“Stop, maju satu langkah lagi. Awas!” teriakku pada seorang pria yang sedang membawa seekor kucing. Kucing itu tak seperti kucing kebanyakan yang kecil dan imut. Kucing ini sungguh sangat besar, seperti seekor cheetah. Kucing itu, tiba-tiba mendekati dan kepalanya mengelus badanku. Aku yang begitu takut melihat ukurannya berlarian ke rumah tetangga, sedangkan pria itu menjadi serba salah karena kucing peliharaannya mendadak memeluk dan menjilati mukaku.
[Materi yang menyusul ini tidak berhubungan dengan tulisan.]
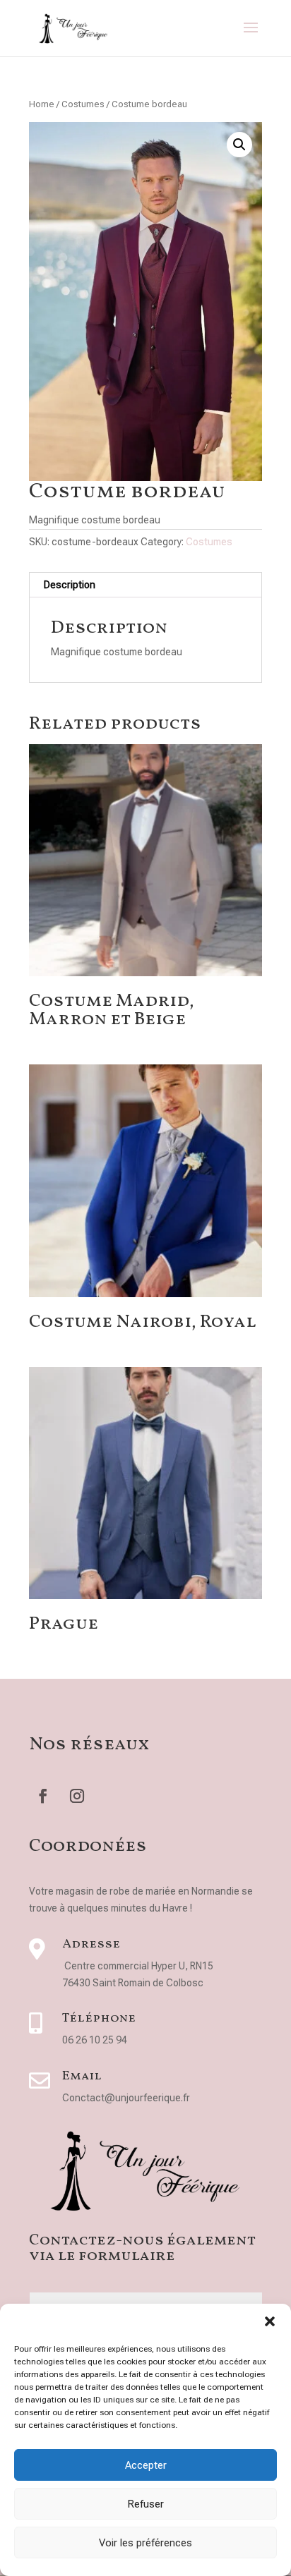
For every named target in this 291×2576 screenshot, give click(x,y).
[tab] (145, 585)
“Cinta, kemari. Cinta,” kata pria itu memanggil peliharaannya. Kucing itu perlahan melepaskan pelukan, berjalan menghampiri tuannya dan pergi. Namun, tak berapa detik, tiba-tiba kucing itu datang kembali, melompat dan menjilati mukaku.
“Meong,” suara yang keluar dari mulut kucing itu menambah ketegangan wajahku. Pria pemilik kucing itu, malah tersenyum kecil melihat peliharaannya yang lepas.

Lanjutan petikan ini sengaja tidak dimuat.